The public are not necessarily to blame for the inappropriate commemoration of the World Wars. Since the end of the First World War, remembrance of the war dead has been characterised by an inability to process and resolve what happened. Considering the scale, nature, and ambiguous origin of the loss of life and normalcy, this is completely understandable. It is appropriate that a cenotaph, an empty tomb, was used to embody the sense of national bewilderment people felt in 1920. It is tempting to view the repetitive, almost ritualistic vocabulary used on monuments and in remembrance ceremonies as attempts to bolster anxiety about events with sure entities, like the notions of worthy sacrifice, and service to king and country. With this is mind, the morbid fascination British culture has with the Second World War in particular (the good, uncomplicated one) can be explained. If the public need not think too deeply about conflicts having bought a poppy, the graphic depiction of people dying in high-budget television dramas about the World Wars need not be challenged either, or have anything more to say about the events they depict than how nice their cinematography can be. This culture makes the release of Call of Duty: WW2 in the same week as remembrance Sunday sensible.
For the cynical, it is evident that rehearsed, unthinking acts of commemoration serve the powers that be to great effect.

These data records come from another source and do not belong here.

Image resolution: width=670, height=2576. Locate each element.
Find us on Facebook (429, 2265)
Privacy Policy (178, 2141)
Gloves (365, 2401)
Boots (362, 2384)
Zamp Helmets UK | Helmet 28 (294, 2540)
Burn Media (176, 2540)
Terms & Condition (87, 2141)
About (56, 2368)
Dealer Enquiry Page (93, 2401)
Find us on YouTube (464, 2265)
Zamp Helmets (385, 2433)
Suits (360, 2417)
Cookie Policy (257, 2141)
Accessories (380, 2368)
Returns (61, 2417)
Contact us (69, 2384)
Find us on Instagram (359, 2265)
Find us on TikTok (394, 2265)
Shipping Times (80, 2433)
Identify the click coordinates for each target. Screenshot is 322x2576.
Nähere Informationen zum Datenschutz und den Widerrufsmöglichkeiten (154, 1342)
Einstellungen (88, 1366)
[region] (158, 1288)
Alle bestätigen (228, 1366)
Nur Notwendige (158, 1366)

If similar conflicts occur in future, the British public has not developed the robust dialogues about conscription, exploitation of the working class, and fighting on behalf of governments that it might have done through constructive, yet respectful, commemoration. Ignorance and confusion also serve those who continue to benefit from the same systems of privilege, such as the arms trade, that contributed in large measure to death tolls. In the words of Irwin from The History Boys, “it’s not ‘lest we forget’, but ‘lest we remember’”.

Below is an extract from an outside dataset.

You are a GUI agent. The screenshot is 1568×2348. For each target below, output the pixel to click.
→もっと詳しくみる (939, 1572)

For the cynical, it is evident that rehearsed, unthinking acts of commemoration serve the powers that be to great effect.

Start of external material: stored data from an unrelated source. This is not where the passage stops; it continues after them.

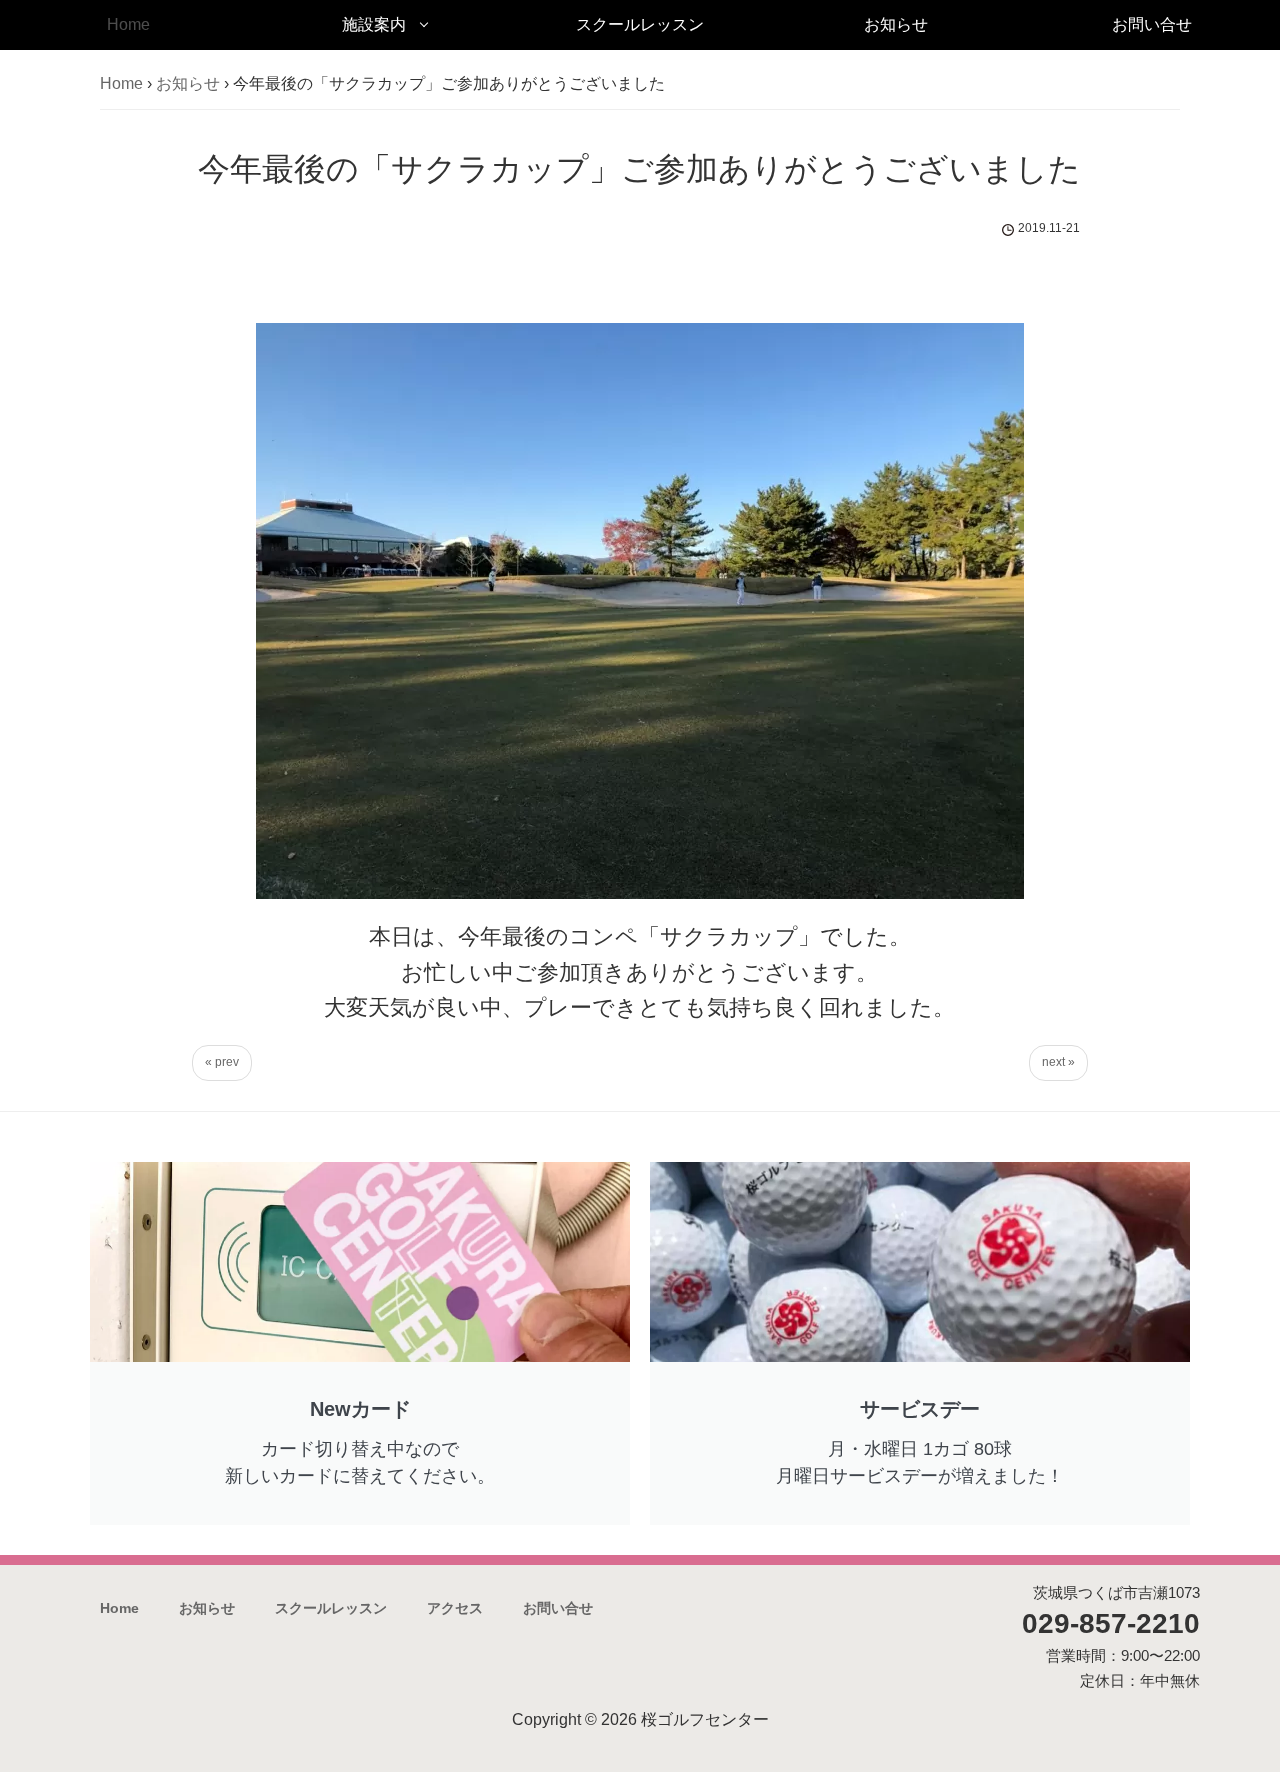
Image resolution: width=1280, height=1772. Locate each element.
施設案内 (374, 24)
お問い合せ (1152, 24)
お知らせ (896, 24)
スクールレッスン (640, 24)
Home (128, 24)
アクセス (455, 1608)
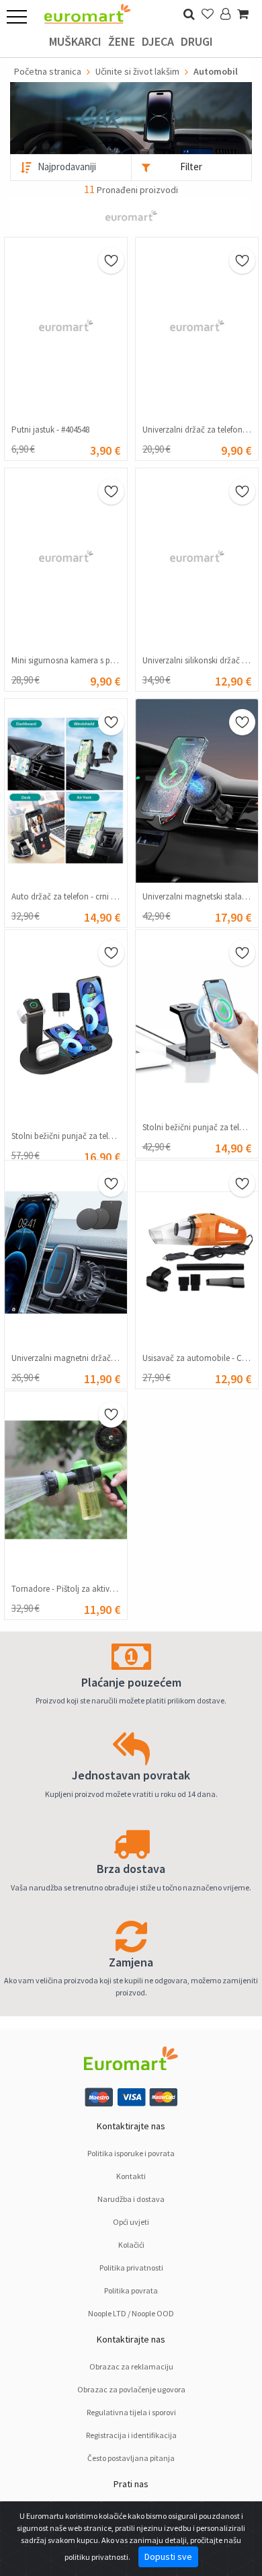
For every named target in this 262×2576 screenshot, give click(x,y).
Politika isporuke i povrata (131, 2153)
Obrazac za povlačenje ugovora (131, 2389)
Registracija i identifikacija (131, 2435)
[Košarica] (243, 14)
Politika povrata (131, 2290)
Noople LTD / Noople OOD (131, 2313)
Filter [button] (191, 166)
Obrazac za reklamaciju (131, 2366)
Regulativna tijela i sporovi (131, 2412)
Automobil (215, 71)
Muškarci (75, 41)
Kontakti (131, 2176)
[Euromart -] (87, 10)
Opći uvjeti (131, 2222)
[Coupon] (131, 214)
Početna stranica (47, 71)
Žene (121, 41)
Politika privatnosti (131, 2267)
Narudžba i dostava (131, 2199)
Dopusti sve (168, 2556)
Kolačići (131, 2245)
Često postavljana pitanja (131, 2458)
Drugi (197, 41)
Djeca (158, 41)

As crucial as critical national debate is, an essential response to loss on such a scale is indeed respectful, personal commemoration. This can be better achieved without the red poppy. The white poppy, promoted by the ‘Peace Pledge Union’, serves the same end whilst sparking a conversation that need not be political. Alternatively, there are an increasingly diverse range of projects for commemoration to engage with. Last year’s ‘We’re Here Because We’re Here’ campaign commemorated the centenary of the Battle of the Somme by sending people dressed as soldiers to train stations across the UK to give people a sense of the reality of soldiers who fought, and handed out cards bearing the details of the real individuals they represented. Alternative attempts at commemoration, that foster debate and genuine understanding of the lived reality of the war dead, do far more to promote respectful commemoration than the enforced silence of the red poppy.